I don't go over the things too often, but I've never noticed this with a wired unit (haven't had my wireless long enough to really notice this, since I don't do that much city riding).
The interference could work two ways. Could be interfering with the wireless radio (which I suspect is ANT, a sort of poor-man's Bluetooth), or it could be that the pulses from the induction loop are triggering the reed switch pickups (or perhaps they use Hall-effect sensors in the newer units).

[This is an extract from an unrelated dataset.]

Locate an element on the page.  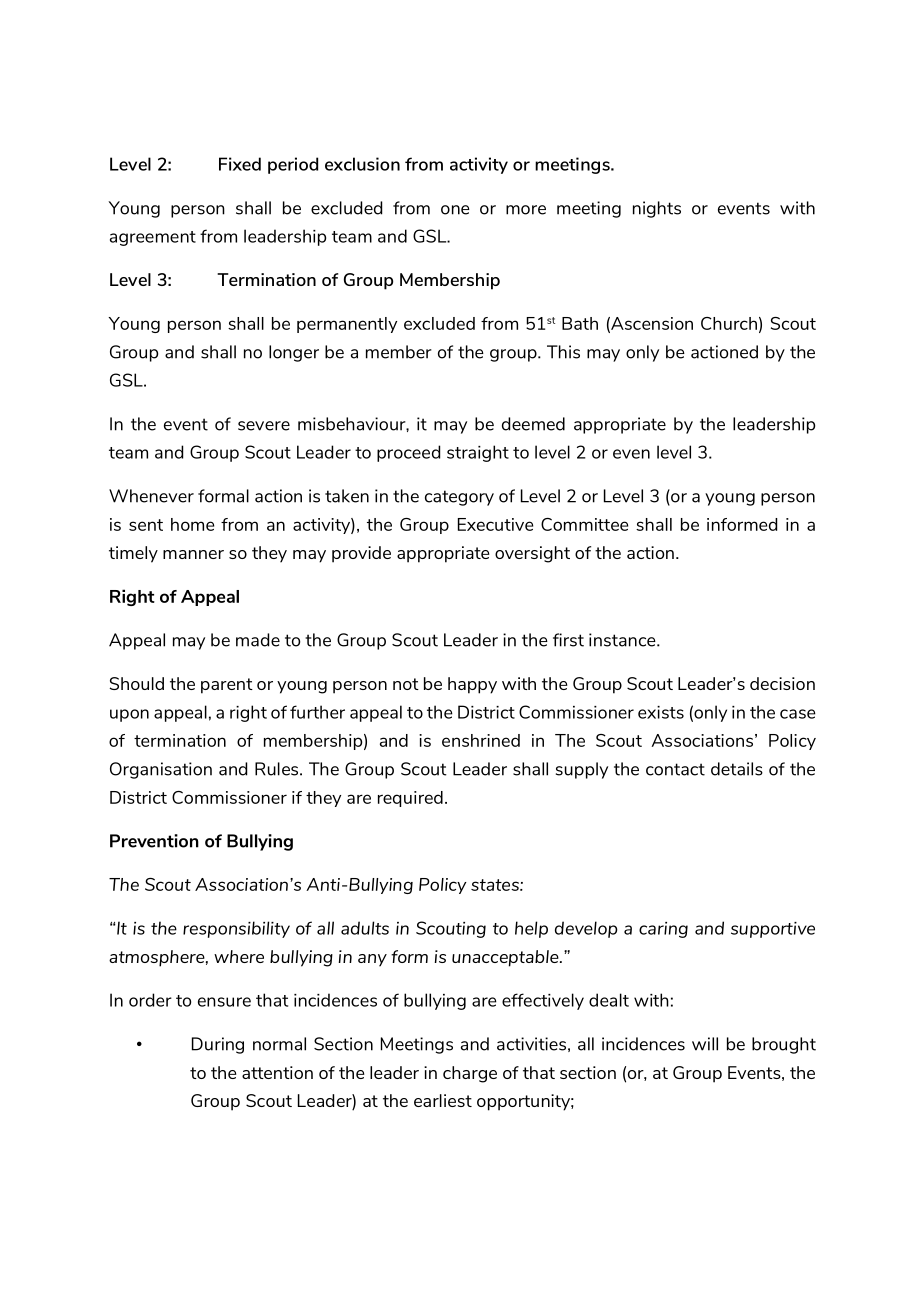
nights is located at coordinates (657, 209).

Whatever the interaction is, it is a bit weird -- Wikipedia says that the typical loop frequency is 10 kHz to 200 kHz. But unless it's pulsed it's hard to see how it would affect the sensors themselves, and ANT operates at 2.4 GHz and should be pretty much immune to the loop frequency.
But the way you say it behaves -- getting "stuck" at the last valid speed reading -- is even more bizarre. My understanding is that the ANT transmitter pulses for each turn of the wheel, and one would expect interference to register as regular pulses, generating a speed that's fixed for a given loop but not related to your former speed.
This points to the 3rd possibility that the cyclometer employs a phased-locked loop of sorts to filter "noise" from the speed pickup, and the induction loop is simply overloading the cyclometer receiver to the point that it detects continuous noise. In this situation the phase-locked loop would tend to maintain it's former reading, and you would likely see the phenomenon of a "stuck" speed reading.
In any event, more and more of the intersections around here use cameras instead of induction loops, so such interference is getting less likely (for me, if not for you).